Output JSON file (employees.json):

{
  "title": "Team Members",
  "data": [
    {
      "name": "Alice Johnson",
      "role": "Lead Developer",
      "department": "Engineering"
    },
    {
      "name": "Bob Smith",
      "role": "Designer",
      "department": "UX Design"
    },
    {
      "name": "Carol White",
      "role": "PM",
      "department": "Operations"
    }
  ]
}

Example 3: Infobox Template to JSON

Input MediaWiki file (city.mediawiki):

{{Infobox city
| name = Tokyo
| country = Japan
| population = 13960000
| area_km2 = 2194
| timezone = JST (UTC+9)
| mayor = Yuriko Koike
}}

== Overview ==
'''Tokyo''' is the capital of [[Japan]].

Output JSON file (city.json):

{
  "infobox": {
    "type": "city",
    "name": "Tokyo",
    "country": "Japan",
    "population": 13960000,
    "area_km2": 2194,
    "timezone": "JST (UTC+9)",
    "mayor": "Yuriko Koike"
  },
  "sections": [{
    "heading": "Overview",
    "content": "Tokyo is the capital
      of Japan."
  }]
}

Frequently Asked Questions (FAQ)

Q: How is the wiki structure mapped to JSON?

A: The conversion creates a hierarchical JSON object that mirrors the wiki document structure.

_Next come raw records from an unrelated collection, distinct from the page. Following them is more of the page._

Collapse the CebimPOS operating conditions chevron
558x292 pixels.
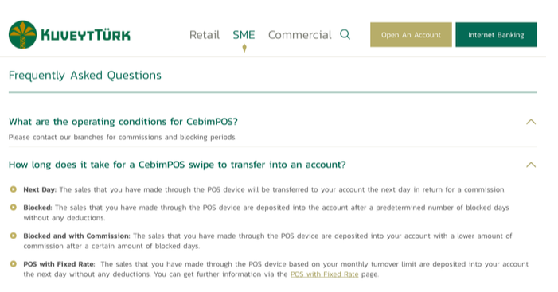531,122
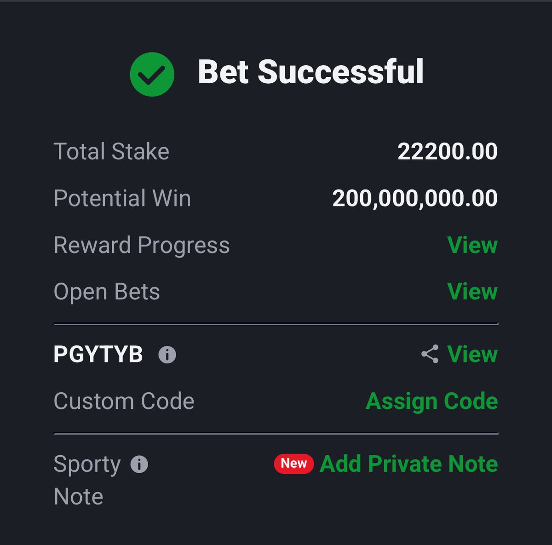View Open Bets
This screenshot has width=552, height=545.
coord(472,291)
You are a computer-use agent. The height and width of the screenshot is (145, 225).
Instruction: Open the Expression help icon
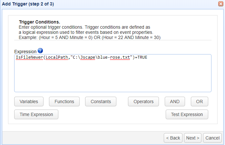click(40, 50)
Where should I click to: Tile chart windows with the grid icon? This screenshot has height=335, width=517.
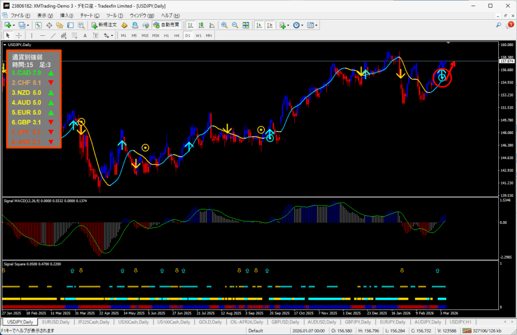[x=246, y=25]
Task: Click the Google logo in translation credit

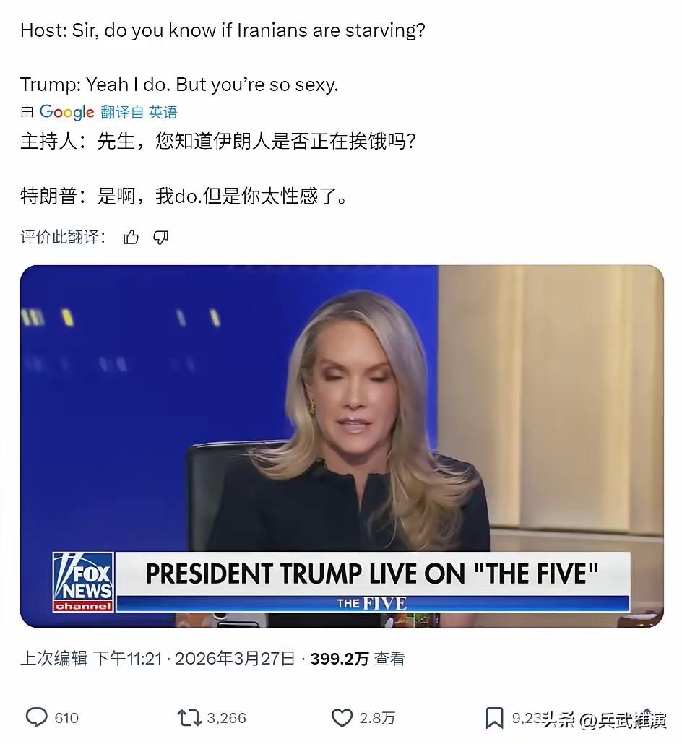Action: (66, 112)
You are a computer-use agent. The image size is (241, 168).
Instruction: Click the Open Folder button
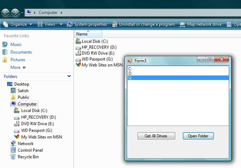pyautogui.click(x=198, y=136)
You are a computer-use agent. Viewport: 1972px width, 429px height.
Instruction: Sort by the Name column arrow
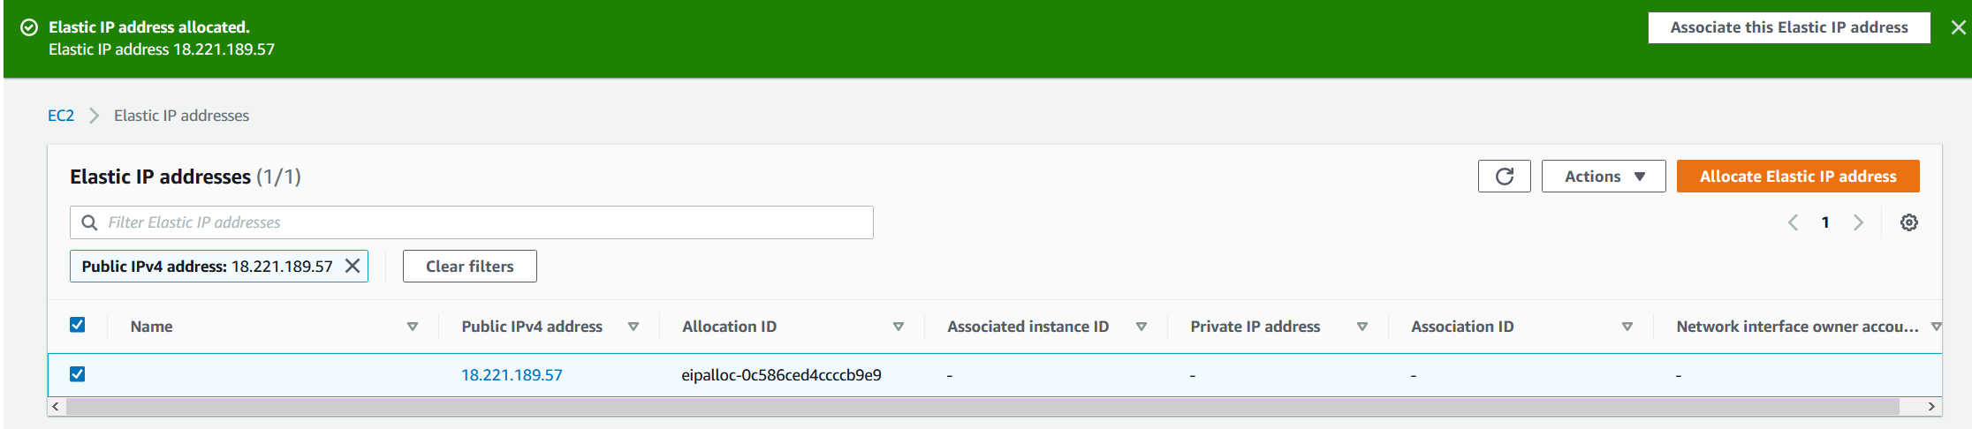pos(412,327)
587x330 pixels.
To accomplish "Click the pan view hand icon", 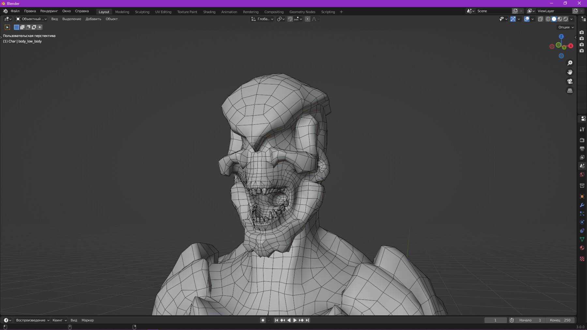I will tap(570, 72).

The page title becomes the root "title" field, headings become keys in a "sections" array, paragraphs become "content" string values, lists become JSON arrays, tables become arrays of objects (using header cells as keys), and template parameters become key-value pairs in nested objects.

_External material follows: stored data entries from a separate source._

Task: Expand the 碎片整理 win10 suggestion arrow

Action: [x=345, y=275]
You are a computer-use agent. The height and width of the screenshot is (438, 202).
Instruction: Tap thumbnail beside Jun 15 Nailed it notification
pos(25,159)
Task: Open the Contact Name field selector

Q: Are wiki infobox templates converted to structured JSON?

A: Yes! Infobox templates are one of the best-suited wiki elements for JSON conversion. Each named parameter in the infobox becomes a key-value pair in a JSON object. Numeric values are converted to JSON numbers, boolean-like values become true/false, and list values become arrays. The template name is stored as a "type" field, enabling type-based processing in your application.

Q: Can I use the JSON output with a REST API?

A: Absolutely. The JSON output is ready for direct use with REST APIs. You can serve it through Express.js, Flask, Django REST Framework, or any API framework. The structured format with typed values (strings, numbers, arrays, objects) maps naturally to API response schemas. You can also validate the output against a JSON Schema to ensure consistent API responses.

Q: How does the conversion handle wiki links in JSON?

A: Internal wiki links ([[Page Name|Display Text]]) are converted to JSON objects with "target" and "text" fields, or simplified to plain text strings depending on the conversion mode. External links are preserved with their URLs. This allows applications to reconstruct hyperlinks or process link relationships programmatically. Link targets can be used to build knowledge graphs or navigation structures.

Q: Can the JSON output be imported into MongoDB?

A: Yes, the JSON output is directly compatible with MongoDB's document format. You can use mongoimport to load the JSON files, or insert them programmatically using any MongoDB driver. Each wiki page becomes a document in your collection, with the nested structure preserved as embedded documents and arrays. MongoDB's flexible schema handles varying wiki page structures seamlessly.

Q: What happens to wiki categories in JSON?

A: Wiki categories ([[Category:Name]]) are extracted and stored in a "categories" array at the root level of the JSON document. This makes it easy to filter, sort, and group wiki content by category in your application. Sub-categories can be represented as nested arrays or with parent-child relationships, depending on the depth of category information available.

Q: Is the JSON output minified or pretty-printed?

A: The default output is pretty-printed with indentation for human readability. This makes it easy to inspect and debug the converted content. For production use where file size matters, you can minify the JSON by removing whitespace. Most JSON libraries have both formatting options: Python's json.dumps with indent=2 for pretty-printing or separators=(',',':') for minification.

Q: How are wiki references and citations handled?

A: References (<ref> tags) are extracted and stored in a "references" array. Each reference becomes a JSON object with fields for the reference text, URL (if present), author, title, and other citation metadata. This structured approach makes it easy to build bibliography databases, citation indices, and reference management features from wiki content.